The type of inquiry would be evaluative, as this paper mainly focuses on evaluating the effectiveness of various data science research methods on its applications in the context of urban data extraction in order to provide useful data for improvements and optimizations of urban environment. Therefore, the three sub-questions will emphasize and highlight different perspectives of efficiency measurement. The three sub-questions are listed below:

Which method has a higher rate of accuracy?
Which method fits better in the urbanization context?
What are the unique characteristics of each model?

Machine Learning

The first introduced data science research method will be Machine Learning. By definition, machine learning uses computer algorithms that is able to improve itself through the use and experience of data. It constructs a model based on training data and is capable to make predictions or decisions without explicit programming for such functions. In its specific applications that utilizes geospatial datasets including VIIRS Nighttime Light and MODIS Daytime MDVI data, machine learning is able to measure the extents of urban areas with a high accuracy > 95% (Liu 2019). Since the dynamic of machine learning requires the researchers to build different models which classify the data by taking a weighted vote of the individual classifier predictions, in the study the author utilizes Random forest (RF), gradient boosting machine (GBM), neural network (NN), and their ensemble (ESB), with the same datasets of nighttime and daytime data as inputs, explores and compares their effectiveness. For each 500m location, there is a 2-dimension vector involving the two datasets:

Z (i, j) = (VIIRS (i, j), MODIS (i, j)),

Where:

VIIRS (i, j) = VIIRS nighttime light luminosity at pixel (i, j)

MODIS (i, j) = MODIS NDVI at pixel (i, j)
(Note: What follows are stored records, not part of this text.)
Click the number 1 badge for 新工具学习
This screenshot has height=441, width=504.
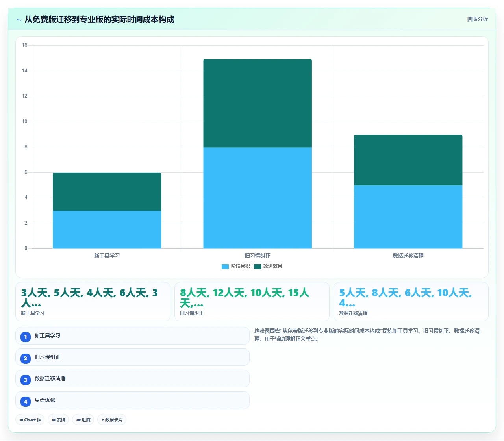click(26, 337)
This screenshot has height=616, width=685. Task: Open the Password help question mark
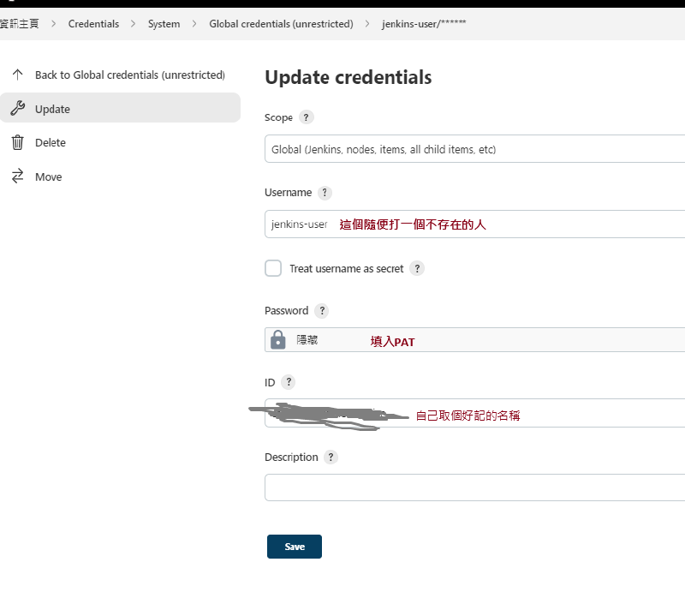click(x=321, y=311)
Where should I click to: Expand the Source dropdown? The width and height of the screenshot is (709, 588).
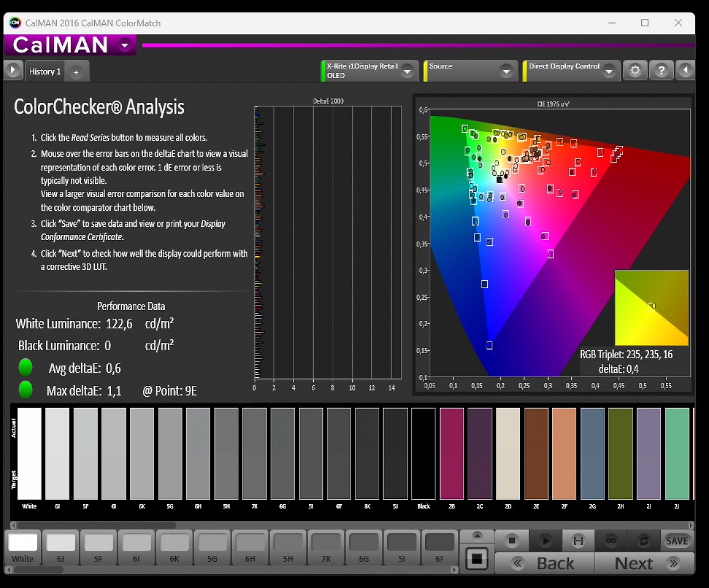[506, 71]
Below is the entire workflow of this study, the sections highlighted in blue are the machine learning applications of it. As we can see, the three trained models give their own predictions of the degree of urban extent, then, a weighted vote (ESB) will be taken into account, generating modified result; finally, it will be compared with the sample to determine the accuracies of machine learning in this study.

Agent-Based Modeling

Now we have understood the mechanisms of machine learning’s role in urban data extraction. Another important research method that is often employed in urban-related studies is Agent-Based Modeling (ABM). An agent-based model is a class of computational models that simulating the actions and behaviors of autonomous individual to assess their effects on the system as a whole. In other words, it models behaviors of citizens and observe the consequence effects of their daily actions on the city itself. In a study that utilizes ABM to simulate human exposure to urban environmental stresses (Yang 2018). Although it does not completely align with our original research question of urban data extraction for city improvement, we are still able to gain valuable insights of the dynamics, mechanism and unique characteristics of Agent-Based Modeling. It first constructs the framework with three overlapping layers: “spatial data of the concerned urban environment, concentrations of environmental stress sources, and human activities.” Within this framework, environmental stress sources that vary by times of a day are seen as factors that influence the exposures of individual agents, who “dynamically follow their daily life according to predetermined rules that are set according to empirical studies and specific surveys.” During the simulation, the model collects and summarizes “both individual and collective exposure and inform relevant exposure reduction strategies,” so the pollution exposures to human beings can be measured and analyzed. Due to the fact that the urban population is extremely diversified and they all behave in their unique ways, the researchers “group people with similar attributes and behaviors” with all kinds of personal characteristics including “age, gender, work, income, education, living and working location, and access to cars or public transport, as well as the environmental conditions.” Below is an example of a 35 years old employed female’s daily routine, in which p is the priority of that action. ABM

Ei (x, t) = Ai (x, t) * H (x, t) is the mathematical exposure formula, in which H is a constant underlying stress vector while Ai depends on the activity performed at time-step t and the safety level assumed for this individual i.

Compare & Contrast

Finally, we will compare the two data science research methodologies, discuss how the methods can contribute to the central research question, identify the strengths and weaknesses of each, as well as detect the gaps in current methods. The first sub-question is concerned about accuracy. In the Machine Learning paper, the authors claimed it has an impressive high accuracy of 95% (>98% producer’s accuracy, >92% user’s accuracy); while the Agent-Based Modeling does not necessarily have an accuracy rate, but rather come up with the conclusion that lower winter temperatures cannot compensate for the pollutant exposure stresses, providing useful information to the policy makers in an idealized setting. The second question talks about the model’s adaptivity to the urban setting. A quick research on the academic databases has revealed that ABM has been applied much more frequently in urban setting than Machine Learning, primarily due to its strength of simulating the activities individuals (citizens) and monitoring its influences on the higher level of system (urban environment). The third sub-question regards uniqueness. Machine Learning is effective in analyzing and predicting, as it summarizes outcomes of different models and produces its own weighed prediction (particularly in the growth rate, direction of cities); while ABM performs well when imitating and demonstrating the existing effects and influences citizens have imposed on cities through their behaviors and actions.

Gap Identification

One possible limitation of the proposed research methods is the inability to fully verify the accurateness of the commutated outcome. For example, the ABM model was successfully deployed to measure citizen’s exposure to environmental stressors in the city of Hamburg, but only reached an conclusion in an idealized situation; Although the accuracy rate for the Machine Learning study is high, it is calculated through inputting decades-old data and comparing the outcome with the current city development extent; The accuracy improved significantly compared with the 20-years-older GRUMP dataset, however the new dataset’s ability to predict future remains unknown.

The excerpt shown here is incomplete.